**WORK INSTRUCTION**
From the first record to the last, write each one out again exactly.

(Collected data)
==========

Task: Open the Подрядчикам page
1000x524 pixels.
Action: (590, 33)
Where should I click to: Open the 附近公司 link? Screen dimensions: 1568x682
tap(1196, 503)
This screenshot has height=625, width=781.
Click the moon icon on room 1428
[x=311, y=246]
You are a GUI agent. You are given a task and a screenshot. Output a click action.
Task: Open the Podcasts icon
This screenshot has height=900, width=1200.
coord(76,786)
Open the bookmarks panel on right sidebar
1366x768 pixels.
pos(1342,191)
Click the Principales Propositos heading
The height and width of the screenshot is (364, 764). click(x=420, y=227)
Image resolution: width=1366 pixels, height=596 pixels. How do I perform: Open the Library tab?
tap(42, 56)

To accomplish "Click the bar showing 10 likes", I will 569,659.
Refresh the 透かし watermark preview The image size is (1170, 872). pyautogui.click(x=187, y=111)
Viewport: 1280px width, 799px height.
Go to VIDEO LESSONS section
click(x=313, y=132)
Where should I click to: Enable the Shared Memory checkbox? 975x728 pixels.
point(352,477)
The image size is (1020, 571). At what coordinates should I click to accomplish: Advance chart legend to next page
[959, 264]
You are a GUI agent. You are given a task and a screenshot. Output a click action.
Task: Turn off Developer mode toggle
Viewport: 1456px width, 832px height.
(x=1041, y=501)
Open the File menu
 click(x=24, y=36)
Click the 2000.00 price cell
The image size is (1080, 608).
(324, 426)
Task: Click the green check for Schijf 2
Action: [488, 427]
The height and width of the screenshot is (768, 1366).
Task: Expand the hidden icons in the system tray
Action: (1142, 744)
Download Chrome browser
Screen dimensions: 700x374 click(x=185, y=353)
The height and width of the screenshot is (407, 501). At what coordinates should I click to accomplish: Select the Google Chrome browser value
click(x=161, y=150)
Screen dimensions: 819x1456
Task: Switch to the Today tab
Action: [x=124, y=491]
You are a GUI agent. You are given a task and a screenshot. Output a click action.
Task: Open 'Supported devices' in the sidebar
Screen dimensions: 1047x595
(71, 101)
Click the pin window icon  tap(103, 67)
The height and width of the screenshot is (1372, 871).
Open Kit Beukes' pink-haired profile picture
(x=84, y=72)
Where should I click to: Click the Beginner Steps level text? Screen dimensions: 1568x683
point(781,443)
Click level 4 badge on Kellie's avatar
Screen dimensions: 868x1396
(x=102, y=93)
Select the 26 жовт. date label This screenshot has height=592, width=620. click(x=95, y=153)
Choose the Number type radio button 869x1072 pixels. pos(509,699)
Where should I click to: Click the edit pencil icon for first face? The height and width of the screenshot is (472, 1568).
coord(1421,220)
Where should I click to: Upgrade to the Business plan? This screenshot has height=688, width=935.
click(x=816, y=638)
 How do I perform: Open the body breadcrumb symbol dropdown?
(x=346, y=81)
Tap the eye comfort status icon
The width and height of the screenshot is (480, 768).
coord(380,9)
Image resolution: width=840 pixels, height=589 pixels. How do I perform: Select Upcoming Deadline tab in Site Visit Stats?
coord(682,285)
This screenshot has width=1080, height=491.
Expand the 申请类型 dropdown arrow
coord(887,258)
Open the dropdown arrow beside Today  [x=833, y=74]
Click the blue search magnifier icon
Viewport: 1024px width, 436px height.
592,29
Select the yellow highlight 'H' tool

==========

**RESULT**
Task: Open the Подрядчикам page
1000x524 pixels.
Action: (590, 33)
Where should I click to: Open the 附近公司 link? Screen dimensions: 1568x682
tap(1196, 503)
This screenshot has height=625, width=781.
Click the moon icon on room 1428
[x=311, y=246]
You are a GUI agent. You are given a task and a screenshot. Output a click action.
Task: Open the Podcasts icon
This screenshot has height=900, width=1200.
coord(76,786)
Open the bookmarks panel on right sidebar
1366x768 pixels.
pos(1342,191)
Click the Principales Propositos heading
The height and width of the screenshot is (364, 764). click(x=420, y=227)
Image resolution: width=1366 pixels, height=596 pixels. How do I perform: Open the Library tab?
tap(42, 56)

To accomplish "Click the bar showing 10 likes", I will 569,659.
Refresh the 透かし watermark preview The image size is (1170, 872). pyautogui.click(x=187, y=111)
Viewport: 1280px width, 799px height.
Go to VIDEO LESSONS section
click(x=313, y=132)
Where should I click to: Enable the Shared Memory checkbox? 975x728 pixels.
point(352,477)
The image size is (1020, 571). At what coordinates should I click to accomplish: Advance chart legend to next page
[959, 264]
You are a GUI agent. You are given a task and a screenshot. Output a click action.
Task: Turn off Developer mode toggle
Viewport: 1456px width, 832px height.
(x=1041, y=501)
Open the File menu
 click(x=24, y=36)
Click the 2000.00 price cell
The image size is (1080, 608).
(324, 426)
Task: Click the green check for Schijf 2
Action: [488, 427]
The height and width of the screenshot is (768, 1366).
Task: Expand the hidden icons in the system tray
Action: (1142, 744)
Download Chrome browser
Screen dimensions: 700x374 click(x=185, y=353)
The height and width of the screenshot is (407, 501). At what coordinates should I click to accomplish: Select the Google Chrome browser value
click(x=161, y=150)
Screen dimensions: 819x1456
Task: Switch to the Today tab
Action: [x=124, y=491]
You are a GUI agent. You are given a task and a screenshot. Output a click action.
Task: Open 'Supported devices' in the sidebar
Screen dimensions: 1047x595
(71, 101)
Click the pin window icon  tap(103, 67)
The height and width of the screenshot is (1372, 871).
Open Kit Beukes' pink-haired profile picture
(x=84, y=72)
Where should I click to: Click the Beginner Steps level text? Screen dimensions: 1568x683
point(781,443)
Click level 4 badge on Kellie's avatar
Screen dimensions: 868x1396
(x=102, y=93)
Select the 26 жовт. date label This screenshot has height=592, width=620. click(x=95, y=153)
Choose the Number type radio button 869x1072 pixels. pos(509,699)
Where should I click to: Click the edit pencil icon for first face? The height and width of the screenshot is (472, 1568).
coord(1421,220)
Where should I click to: Upgrade to the Business plan? This screenshot has height=688, width=935.
click(x=816, y=638)
 How do I perform: Open the body breadcrumb symbol dropdown?
(x=346, y=81)
Tap the eye comfort status icon
The width and height of the screenshot is (480, 768).
coord(380,9)
Image resolution: width=840 pixels, height=589 pixels. How do I perform: Select Upcoming Deadline tab in Site Visit Stats?
coord(682,285)
This screenshot has width=1080, height=491.
Expand the 申请类型 dropdown arrow
coord(887,258)
Open the dropdown arrow beside Today  [x=833, y=74]
Click the blue search magnifier icon
Viewport: 1024px width, 436px height.
592,29
Select the yellow highlight 'H' tool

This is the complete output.